Pixel coordinate grounding data:
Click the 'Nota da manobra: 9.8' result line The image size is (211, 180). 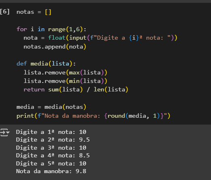coord(51,171)

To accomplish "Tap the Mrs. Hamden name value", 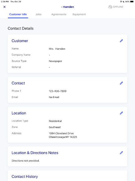I will point(57,49).
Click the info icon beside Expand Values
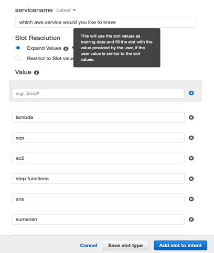This screenshot has width=214, height=253. tap(66, 49)
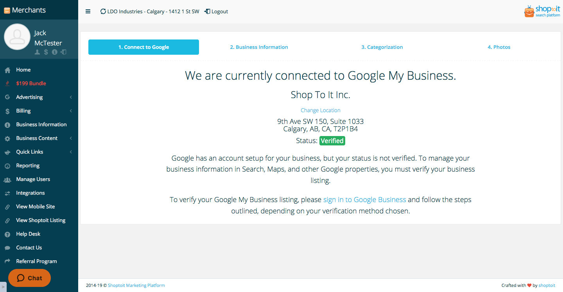
Task: Click the Change Location link
Action: pos(321,110)
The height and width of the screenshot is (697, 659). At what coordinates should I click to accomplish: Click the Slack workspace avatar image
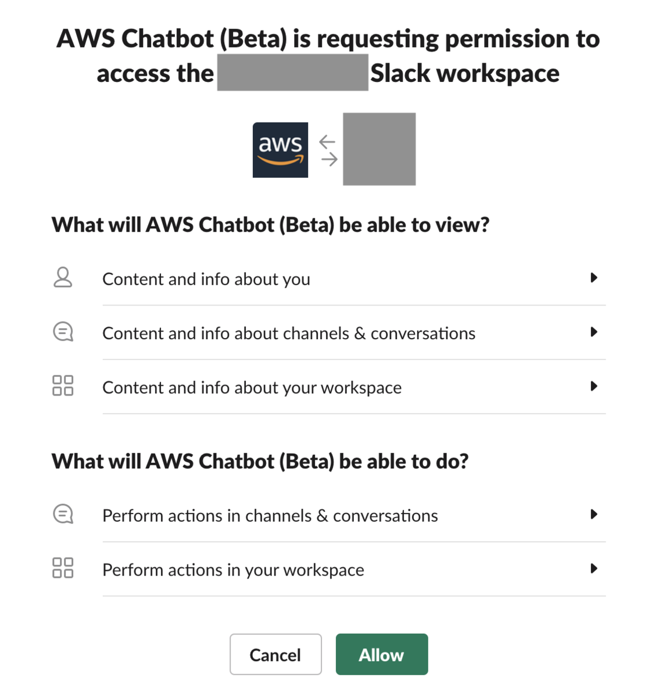tap(379, 149)
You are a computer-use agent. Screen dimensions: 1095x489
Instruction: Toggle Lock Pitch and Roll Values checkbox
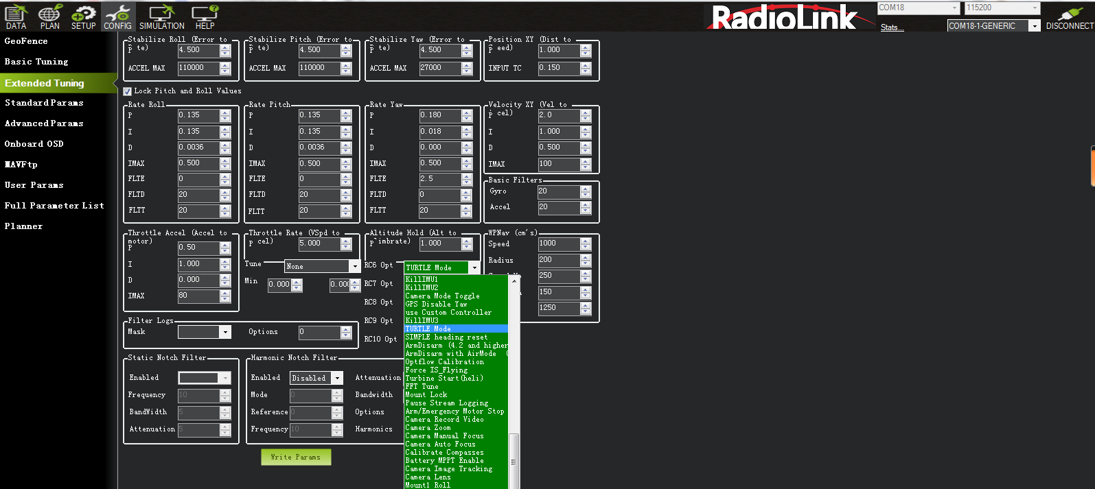tap(128, 91)
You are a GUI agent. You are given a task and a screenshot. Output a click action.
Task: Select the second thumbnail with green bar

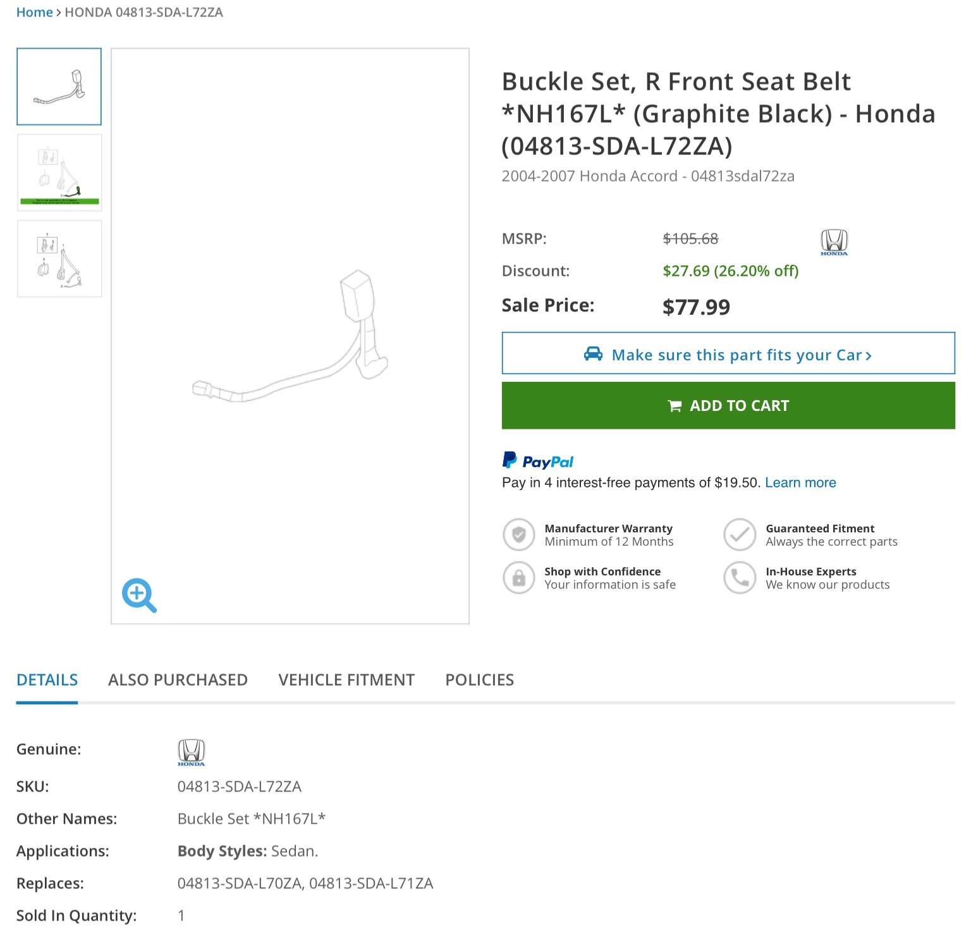point(59,173)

Assignment:
Set down exactly the lines between the line containing "You are a GUI" and the end of the records above, both ends included; pictures stay out.

Exercise response:
You are a GUI agent. You are given a task and a screenshot. Output a click action.
Task: Select the second thumbnail with green bar

point(59,173)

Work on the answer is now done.